▸ **Exercise instructions**:
Exactly as they appear below, repeat the lines from the one with "Where should I click to: Click the" through the one with "Task: Click the 建设项目联合验收 icon", and no others.

▸ **Given entries**:
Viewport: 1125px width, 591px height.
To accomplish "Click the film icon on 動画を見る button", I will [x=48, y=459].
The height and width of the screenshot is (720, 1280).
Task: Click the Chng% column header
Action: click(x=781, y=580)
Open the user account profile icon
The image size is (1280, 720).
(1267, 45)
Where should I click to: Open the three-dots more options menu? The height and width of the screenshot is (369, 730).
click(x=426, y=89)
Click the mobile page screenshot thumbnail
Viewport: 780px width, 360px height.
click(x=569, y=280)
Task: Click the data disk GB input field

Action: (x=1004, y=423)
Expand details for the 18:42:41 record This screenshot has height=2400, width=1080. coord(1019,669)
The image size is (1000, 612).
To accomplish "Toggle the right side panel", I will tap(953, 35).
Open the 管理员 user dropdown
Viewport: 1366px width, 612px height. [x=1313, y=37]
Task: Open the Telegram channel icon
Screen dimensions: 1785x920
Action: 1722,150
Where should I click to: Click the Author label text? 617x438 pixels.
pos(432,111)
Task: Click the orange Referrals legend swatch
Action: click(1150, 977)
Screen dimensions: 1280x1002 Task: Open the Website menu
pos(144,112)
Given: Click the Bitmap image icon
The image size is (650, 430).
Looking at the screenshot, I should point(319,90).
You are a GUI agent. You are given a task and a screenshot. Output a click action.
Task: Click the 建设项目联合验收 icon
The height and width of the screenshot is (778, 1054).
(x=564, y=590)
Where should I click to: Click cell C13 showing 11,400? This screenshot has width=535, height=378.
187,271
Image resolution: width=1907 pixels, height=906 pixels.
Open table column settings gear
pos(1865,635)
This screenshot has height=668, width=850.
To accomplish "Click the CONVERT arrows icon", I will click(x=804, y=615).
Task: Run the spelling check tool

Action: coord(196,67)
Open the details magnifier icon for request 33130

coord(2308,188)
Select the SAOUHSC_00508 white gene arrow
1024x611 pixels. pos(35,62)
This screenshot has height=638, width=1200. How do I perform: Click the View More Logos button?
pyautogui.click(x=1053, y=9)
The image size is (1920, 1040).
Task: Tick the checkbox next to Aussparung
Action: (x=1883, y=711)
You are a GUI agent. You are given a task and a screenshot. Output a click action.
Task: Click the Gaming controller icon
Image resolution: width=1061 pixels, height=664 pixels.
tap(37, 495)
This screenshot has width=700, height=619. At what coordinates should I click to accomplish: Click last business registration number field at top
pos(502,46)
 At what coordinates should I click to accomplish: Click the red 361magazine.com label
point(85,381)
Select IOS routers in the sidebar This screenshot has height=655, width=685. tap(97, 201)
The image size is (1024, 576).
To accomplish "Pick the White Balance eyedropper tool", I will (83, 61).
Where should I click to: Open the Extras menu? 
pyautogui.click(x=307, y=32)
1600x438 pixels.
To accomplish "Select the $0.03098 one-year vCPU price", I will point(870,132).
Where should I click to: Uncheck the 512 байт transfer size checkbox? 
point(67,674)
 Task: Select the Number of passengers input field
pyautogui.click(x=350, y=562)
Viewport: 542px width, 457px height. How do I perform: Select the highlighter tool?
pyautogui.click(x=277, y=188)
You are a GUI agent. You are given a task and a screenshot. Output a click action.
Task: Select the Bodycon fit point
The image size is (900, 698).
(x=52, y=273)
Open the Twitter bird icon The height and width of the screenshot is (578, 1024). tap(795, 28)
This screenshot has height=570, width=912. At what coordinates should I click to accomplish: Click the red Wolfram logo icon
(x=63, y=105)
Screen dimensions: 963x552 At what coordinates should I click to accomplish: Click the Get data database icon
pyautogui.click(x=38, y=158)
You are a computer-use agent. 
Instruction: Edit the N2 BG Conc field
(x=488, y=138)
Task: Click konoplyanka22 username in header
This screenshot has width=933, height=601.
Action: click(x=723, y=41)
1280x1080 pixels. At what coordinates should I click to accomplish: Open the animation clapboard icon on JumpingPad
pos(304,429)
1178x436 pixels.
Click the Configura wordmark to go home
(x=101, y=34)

▸ **Task output**:
Where should I click to: Click the Author label text? 617x438 pixels.
pos(432,111)
Task: Click the orange Referrals legend swatch
Action: click(1150, 977)
Screen dimensions: 1280x1002 Task: Open the Website menu
pos(144,112)
Given: Click the Bitmap image icon
The image size is (650, 430).
Looking at the screenshot, I should point(319,90).
You are a GUI agent. You are given a task and a screenshot. Output a click action.
Task: Click the 建设项目联合验收 icon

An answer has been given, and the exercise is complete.